I made a toy cipher that functioned in this manner. It had a bytewise transposition step that was performed by an invertible randomized permutation, similar to the Fisher-Yates shuffle, but easily invertible. Key material was used to select the next "random" index to shuffle, so as to enable decryption. At first, I really liked the idea, figuring that cracking the cipher would be much more complex if the order bytes are encrypted in is secret and changes regularly.

The biggest problem with this approach, in my opinion, isn't really related to resistance against standard cryptanalysis. A far bigger, more fundamental problem is that shuffling an array based on secret data appears to be weak against timing attacks. I qualify this as a larger problem because, even if the cipher algorithm were secure, implementations of it probably won't be.

The bottom line for me was to remember that tables and secret data do not mix. While shiftRows is what it is in AES for specific reasons (synergy with mixColumns), I would not recommend randomized byte transposition be employed in any new ciphers, even those which have adequate diffusion otherwise.

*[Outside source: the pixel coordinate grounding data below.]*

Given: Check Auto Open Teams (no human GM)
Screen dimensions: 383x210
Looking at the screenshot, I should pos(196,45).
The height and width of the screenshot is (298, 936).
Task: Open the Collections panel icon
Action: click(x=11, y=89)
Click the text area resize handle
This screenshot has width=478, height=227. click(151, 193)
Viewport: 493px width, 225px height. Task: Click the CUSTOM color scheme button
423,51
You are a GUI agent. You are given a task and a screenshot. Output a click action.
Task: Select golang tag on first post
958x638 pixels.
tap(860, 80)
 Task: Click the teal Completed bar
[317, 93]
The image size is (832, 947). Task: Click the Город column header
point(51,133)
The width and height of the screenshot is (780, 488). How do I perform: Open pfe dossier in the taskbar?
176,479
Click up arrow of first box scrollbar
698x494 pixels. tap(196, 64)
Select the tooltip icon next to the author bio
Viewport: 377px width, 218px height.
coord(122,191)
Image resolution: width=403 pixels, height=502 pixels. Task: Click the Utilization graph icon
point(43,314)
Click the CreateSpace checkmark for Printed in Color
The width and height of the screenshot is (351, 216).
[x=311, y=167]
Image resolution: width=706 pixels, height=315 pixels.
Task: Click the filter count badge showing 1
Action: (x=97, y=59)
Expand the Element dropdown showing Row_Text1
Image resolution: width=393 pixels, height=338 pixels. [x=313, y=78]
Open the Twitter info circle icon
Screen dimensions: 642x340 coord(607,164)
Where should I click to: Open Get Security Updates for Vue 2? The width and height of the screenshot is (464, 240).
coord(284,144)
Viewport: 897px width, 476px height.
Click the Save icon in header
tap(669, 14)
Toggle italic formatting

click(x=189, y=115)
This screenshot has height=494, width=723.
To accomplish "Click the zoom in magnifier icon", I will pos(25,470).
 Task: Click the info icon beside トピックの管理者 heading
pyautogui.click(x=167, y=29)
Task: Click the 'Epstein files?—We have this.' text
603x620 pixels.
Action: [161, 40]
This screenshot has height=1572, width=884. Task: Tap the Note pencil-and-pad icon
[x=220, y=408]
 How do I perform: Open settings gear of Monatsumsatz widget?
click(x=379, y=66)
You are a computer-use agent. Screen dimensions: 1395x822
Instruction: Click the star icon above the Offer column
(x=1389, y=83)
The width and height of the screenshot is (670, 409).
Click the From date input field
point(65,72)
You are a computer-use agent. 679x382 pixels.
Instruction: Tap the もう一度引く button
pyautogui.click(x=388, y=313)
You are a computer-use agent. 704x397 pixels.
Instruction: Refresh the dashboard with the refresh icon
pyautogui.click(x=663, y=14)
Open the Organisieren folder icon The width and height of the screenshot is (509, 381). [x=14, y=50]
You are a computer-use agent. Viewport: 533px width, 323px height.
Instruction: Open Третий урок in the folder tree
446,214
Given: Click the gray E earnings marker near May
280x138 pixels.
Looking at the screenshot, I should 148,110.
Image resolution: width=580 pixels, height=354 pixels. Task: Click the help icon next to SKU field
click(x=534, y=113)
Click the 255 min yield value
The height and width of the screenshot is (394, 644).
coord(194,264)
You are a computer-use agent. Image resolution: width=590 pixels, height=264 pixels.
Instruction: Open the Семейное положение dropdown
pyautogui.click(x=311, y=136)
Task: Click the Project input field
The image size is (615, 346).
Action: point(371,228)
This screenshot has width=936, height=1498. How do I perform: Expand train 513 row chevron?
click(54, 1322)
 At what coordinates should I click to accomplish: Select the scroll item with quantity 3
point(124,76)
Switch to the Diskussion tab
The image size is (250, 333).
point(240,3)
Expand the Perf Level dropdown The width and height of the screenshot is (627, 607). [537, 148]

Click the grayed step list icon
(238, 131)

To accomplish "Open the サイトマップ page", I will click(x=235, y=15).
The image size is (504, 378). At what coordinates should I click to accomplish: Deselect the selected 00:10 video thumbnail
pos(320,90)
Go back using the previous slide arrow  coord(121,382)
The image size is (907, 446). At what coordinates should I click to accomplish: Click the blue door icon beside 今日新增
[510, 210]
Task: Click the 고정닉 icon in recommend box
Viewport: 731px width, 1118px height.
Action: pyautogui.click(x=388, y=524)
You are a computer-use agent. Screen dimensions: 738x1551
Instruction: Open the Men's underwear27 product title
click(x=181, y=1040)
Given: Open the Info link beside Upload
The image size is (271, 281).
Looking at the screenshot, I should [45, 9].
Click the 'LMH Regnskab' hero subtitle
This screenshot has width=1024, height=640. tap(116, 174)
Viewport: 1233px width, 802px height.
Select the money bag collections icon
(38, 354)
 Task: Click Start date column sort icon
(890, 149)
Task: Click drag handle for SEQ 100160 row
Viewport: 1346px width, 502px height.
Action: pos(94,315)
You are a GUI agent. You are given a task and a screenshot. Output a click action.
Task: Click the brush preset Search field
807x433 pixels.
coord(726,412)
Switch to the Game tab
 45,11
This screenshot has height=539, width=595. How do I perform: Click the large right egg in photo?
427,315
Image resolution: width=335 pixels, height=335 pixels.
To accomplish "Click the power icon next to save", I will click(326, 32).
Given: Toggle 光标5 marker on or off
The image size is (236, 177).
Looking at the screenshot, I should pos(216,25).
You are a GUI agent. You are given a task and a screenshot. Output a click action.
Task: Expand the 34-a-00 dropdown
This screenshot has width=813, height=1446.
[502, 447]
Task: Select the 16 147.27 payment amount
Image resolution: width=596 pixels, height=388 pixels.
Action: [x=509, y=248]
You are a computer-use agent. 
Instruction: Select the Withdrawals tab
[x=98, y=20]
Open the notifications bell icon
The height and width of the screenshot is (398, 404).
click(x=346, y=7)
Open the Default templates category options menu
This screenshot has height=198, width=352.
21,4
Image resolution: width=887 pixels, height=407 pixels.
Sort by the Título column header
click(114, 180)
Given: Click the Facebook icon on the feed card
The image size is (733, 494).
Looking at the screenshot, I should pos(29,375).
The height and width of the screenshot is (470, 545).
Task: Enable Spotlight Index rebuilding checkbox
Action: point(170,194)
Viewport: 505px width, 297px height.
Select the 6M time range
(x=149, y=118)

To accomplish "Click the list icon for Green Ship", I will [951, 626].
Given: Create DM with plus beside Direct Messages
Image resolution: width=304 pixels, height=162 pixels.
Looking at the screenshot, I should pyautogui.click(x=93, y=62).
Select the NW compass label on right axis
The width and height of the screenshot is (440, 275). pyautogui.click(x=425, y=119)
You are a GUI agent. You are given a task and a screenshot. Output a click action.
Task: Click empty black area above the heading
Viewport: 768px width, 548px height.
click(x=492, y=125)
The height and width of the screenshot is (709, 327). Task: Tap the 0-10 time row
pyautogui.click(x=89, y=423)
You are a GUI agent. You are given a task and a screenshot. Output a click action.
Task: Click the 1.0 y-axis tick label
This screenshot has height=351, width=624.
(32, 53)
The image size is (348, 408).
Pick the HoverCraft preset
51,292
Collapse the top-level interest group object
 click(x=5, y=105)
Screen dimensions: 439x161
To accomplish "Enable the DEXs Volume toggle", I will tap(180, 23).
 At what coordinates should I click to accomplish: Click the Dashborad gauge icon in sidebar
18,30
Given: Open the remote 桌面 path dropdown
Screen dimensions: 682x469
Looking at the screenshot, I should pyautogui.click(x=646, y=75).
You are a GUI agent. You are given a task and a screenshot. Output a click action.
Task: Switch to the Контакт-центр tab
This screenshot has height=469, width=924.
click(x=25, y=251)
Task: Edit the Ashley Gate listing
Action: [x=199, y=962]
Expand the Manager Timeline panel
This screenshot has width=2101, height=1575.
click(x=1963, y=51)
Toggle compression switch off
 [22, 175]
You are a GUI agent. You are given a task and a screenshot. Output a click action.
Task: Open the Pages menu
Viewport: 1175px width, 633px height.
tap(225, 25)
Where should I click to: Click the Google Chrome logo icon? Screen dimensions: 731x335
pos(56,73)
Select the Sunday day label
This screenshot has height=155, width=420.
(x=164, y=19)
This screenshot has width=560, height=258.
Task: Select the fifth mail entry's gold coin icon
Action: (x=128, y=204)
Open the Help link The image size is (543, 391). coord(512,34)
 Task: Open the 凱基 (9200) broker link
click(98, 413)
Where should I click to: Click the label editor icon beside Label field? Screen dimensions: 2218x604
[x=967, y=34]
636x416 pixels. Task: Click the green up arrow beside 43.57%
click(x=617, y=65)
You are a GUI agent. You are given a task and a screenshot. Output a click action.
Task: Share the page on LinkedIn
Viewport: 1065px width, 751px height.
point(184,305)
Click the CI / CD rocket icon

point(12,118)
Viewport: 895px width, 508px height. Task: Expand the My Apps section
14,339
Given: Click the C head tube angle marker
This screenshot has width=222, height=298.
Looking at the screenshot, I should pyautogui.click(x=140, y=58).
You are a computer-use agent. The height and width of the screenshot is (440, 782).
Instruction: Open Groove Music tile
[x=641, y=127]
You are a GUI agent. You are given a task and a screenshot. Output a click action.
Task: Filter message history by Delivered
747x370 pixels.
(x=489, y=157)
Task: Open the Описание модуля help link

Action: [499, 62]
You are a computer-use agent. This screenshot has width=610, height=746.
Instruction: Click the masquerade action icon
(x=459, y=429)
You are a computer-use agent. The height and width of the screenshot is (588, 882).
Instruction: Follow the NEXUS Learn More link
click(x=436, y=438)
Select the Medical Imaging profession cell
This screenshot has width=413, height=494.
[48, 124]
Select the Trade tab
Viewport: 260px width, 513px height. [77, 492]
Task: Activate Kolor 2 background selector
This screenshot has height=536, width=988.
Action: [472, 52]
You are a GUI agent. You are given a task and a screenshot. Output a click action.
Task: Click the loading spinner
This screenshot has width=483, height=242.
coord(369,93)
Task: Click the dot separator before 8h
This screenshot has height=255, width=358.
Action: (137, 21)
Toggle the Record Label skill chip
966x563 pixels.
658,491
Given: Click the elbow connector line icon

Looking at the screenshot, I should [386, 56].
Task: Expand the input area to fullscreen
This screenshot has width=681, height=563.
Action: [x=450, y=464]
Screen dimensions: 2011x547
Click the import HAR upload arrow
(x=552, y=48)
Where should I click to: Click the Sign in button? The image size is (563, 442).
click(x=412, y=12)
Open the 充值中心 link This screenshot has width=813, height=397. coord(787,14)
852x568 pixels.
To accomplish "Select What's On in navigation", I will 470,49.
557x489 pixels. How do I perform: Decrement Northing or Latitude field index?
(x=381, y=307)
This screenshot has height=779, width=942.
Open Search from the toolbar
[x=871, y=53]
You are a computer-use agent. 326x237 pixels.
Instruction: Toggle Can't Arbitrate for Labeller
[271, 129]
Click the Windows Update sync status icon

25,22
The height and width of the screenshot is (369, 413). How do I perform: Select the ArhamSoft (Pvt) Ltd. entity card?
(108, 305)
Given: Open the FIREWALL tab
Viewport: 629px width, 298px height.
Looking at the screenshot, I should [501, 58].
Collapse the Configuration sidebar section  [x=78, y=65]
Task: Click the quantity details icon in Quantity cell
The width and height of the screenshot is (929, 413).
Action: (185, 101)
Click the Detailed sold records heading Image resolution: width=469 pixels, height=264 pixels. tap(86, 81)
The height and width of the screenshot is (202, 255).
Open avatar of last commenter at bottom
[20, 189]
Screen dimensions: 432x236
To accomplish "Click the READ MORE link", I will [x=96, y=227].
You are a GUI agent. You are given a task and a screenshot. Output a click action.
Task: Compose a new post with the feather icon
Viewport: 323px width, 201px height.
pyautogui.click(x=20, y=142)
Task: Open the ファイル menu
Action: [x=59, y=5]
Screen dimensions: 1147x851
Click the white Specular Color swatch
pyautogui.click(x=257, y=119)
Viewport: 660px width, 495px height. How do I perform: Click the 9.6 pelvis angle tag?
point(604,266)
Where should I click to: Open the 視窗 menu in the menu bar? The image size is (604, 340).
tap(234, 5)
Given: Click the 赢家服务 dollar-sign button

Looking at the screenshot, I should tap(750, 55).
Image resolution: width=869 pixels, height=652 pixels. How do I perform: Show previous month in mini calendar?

Primitive designers should attempt to use only components which function in constant time and expose a minimum of side channels.

  • $\begingroup$ Twofish uses key-dependent S-boxes, fwiw. $\endgroup$
    – forest
    Mar 7 '18 at 6:51

One point which was not yet mentioned is the easiness of analysis. Making parts of the cipher (the S-box or the linear layer) key-dependent might increase the security -- but we do not know how to prove this. It actually makes the analysis of the design, and thus our primary resource of building trust in the design, much harder.

For the ease of analysis, a very simple, yet secure, design is much more preferable then some obscure, hard to understand, design. Thus, one primary goal of the design should be to be as simple as possible, to allow a thorough analysis and understanding the behaviour of the design as much as possible.

In this regard, the AES is actually a very good design, because we know some very nice (and quite simple) arguments, to reason about its security (e.g. properties of its S-box, the wide-trail strategy and the superbox argument to prove resistance against differential and linear cryptanalysis).